◆ WHAT IS NEEDED:
Could you retype only the lines from the one containing "Viewport: 640px width, 457px height." through the final line of the entries, both included, skipping any images?

(Records drawn from a dataset)
———

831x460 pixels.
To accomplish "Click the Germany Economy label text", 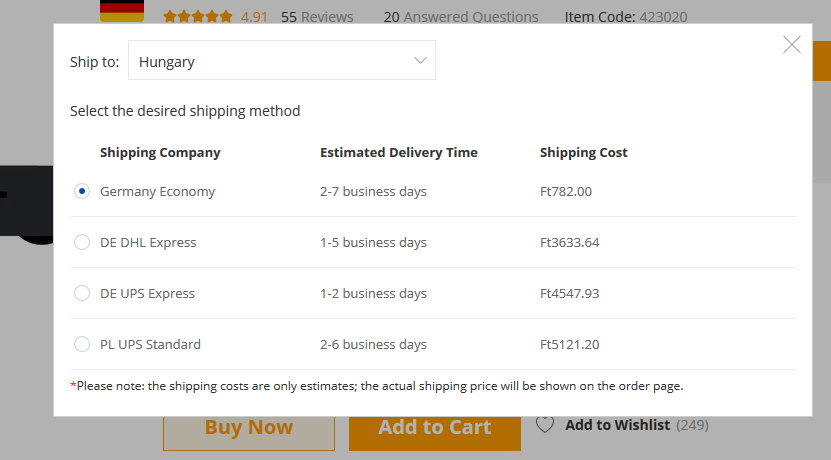I will pyautogui.click(x=157, y=191).
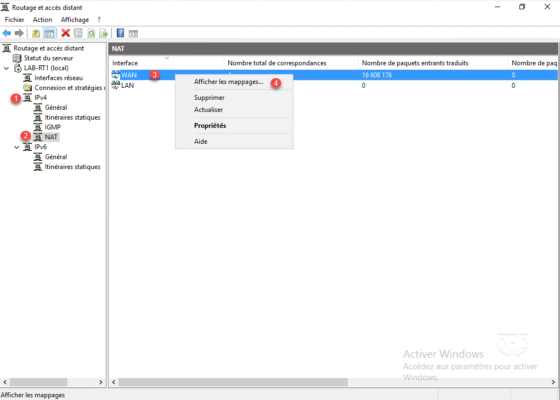The width and height of the screenshot is (560, 400).
Task: Click the back arrow toolbar icon
Action: click(x=6, y=33)
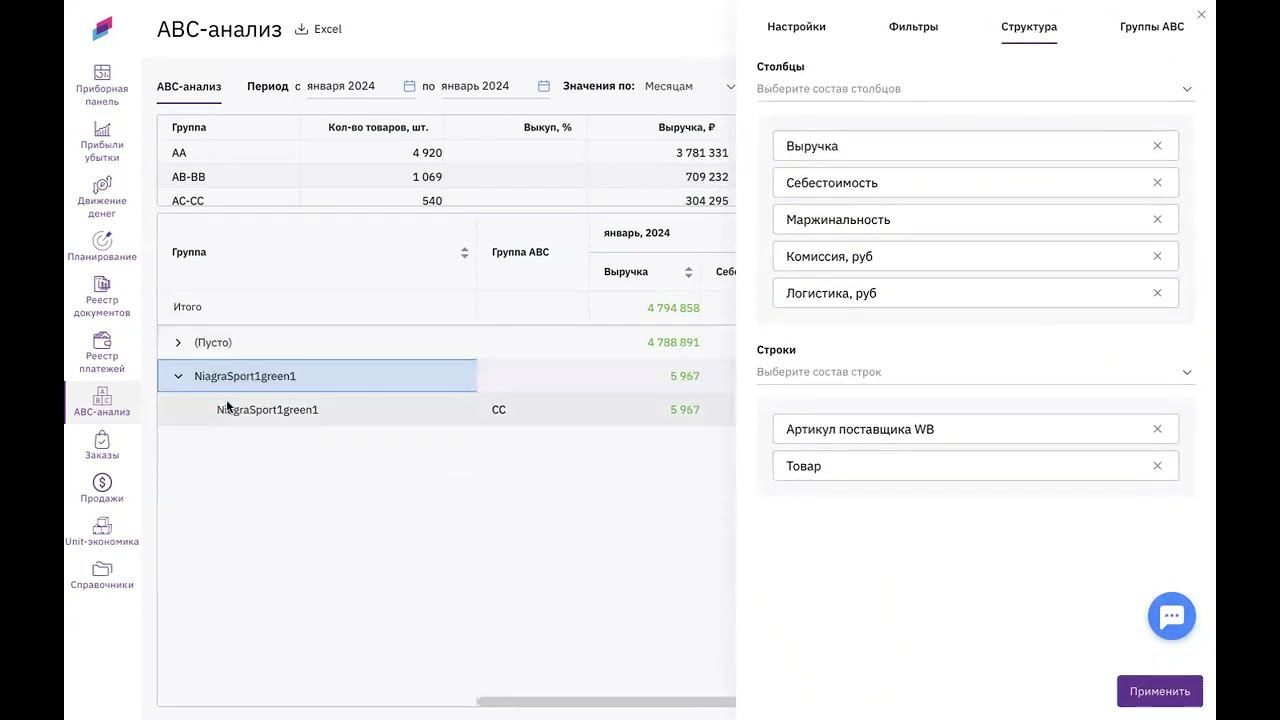Switch to the Фильтры tab
Viewport: 1280px width, 720px height.
click(913, 27)
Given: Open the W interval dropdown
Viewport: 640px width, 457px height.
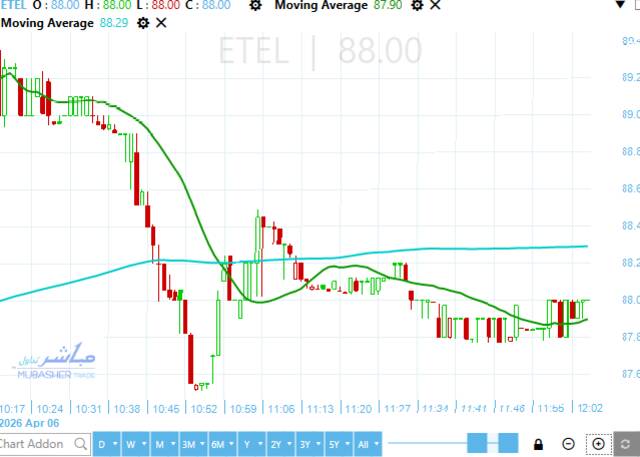Looking at the screenshot, I should coord(133,444).
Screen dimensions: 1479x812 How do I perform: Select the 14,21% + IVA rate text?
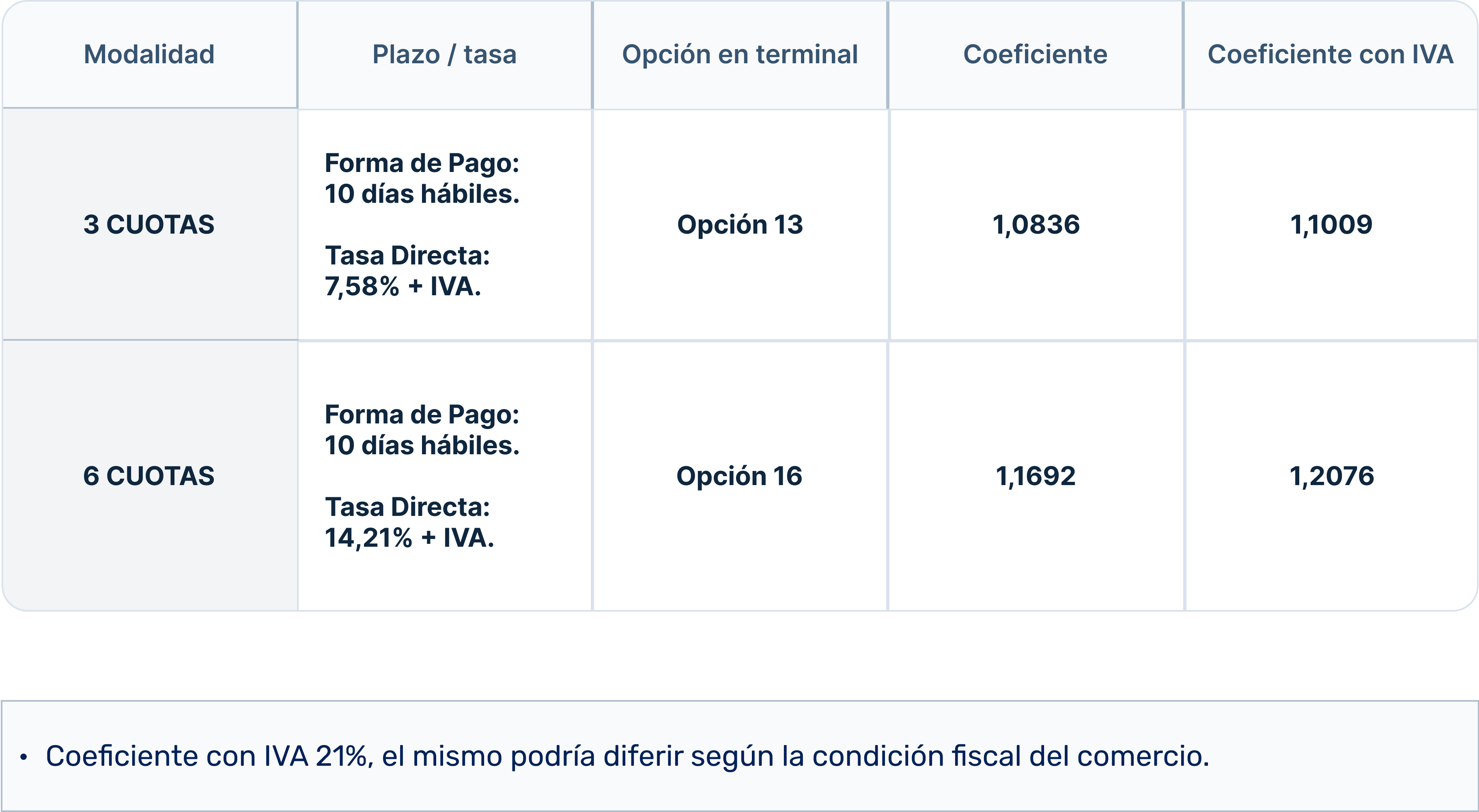point(409,538)
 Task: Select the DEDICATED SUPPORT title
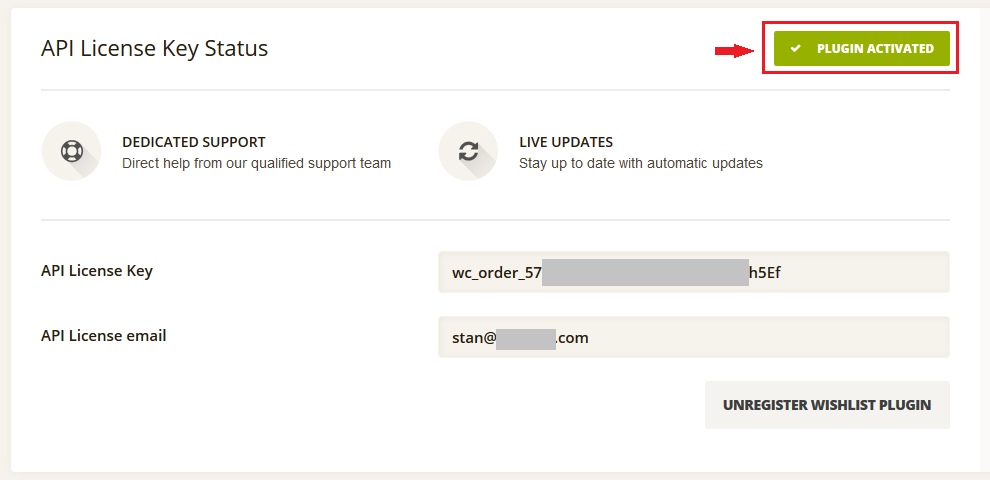tap(194, 142)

———

◆ EXERCISE SOLUTION:
Viewport: 640px width, 457px height.
Looking at the screenshot, I should coord(133,444).
Screen dimensions: 1479x812 How do I perform: Select the 14,21% + IVA rate text?
point(409,538)
 Task: Select the DEDICATED SUPPORT title
tap(194, 142)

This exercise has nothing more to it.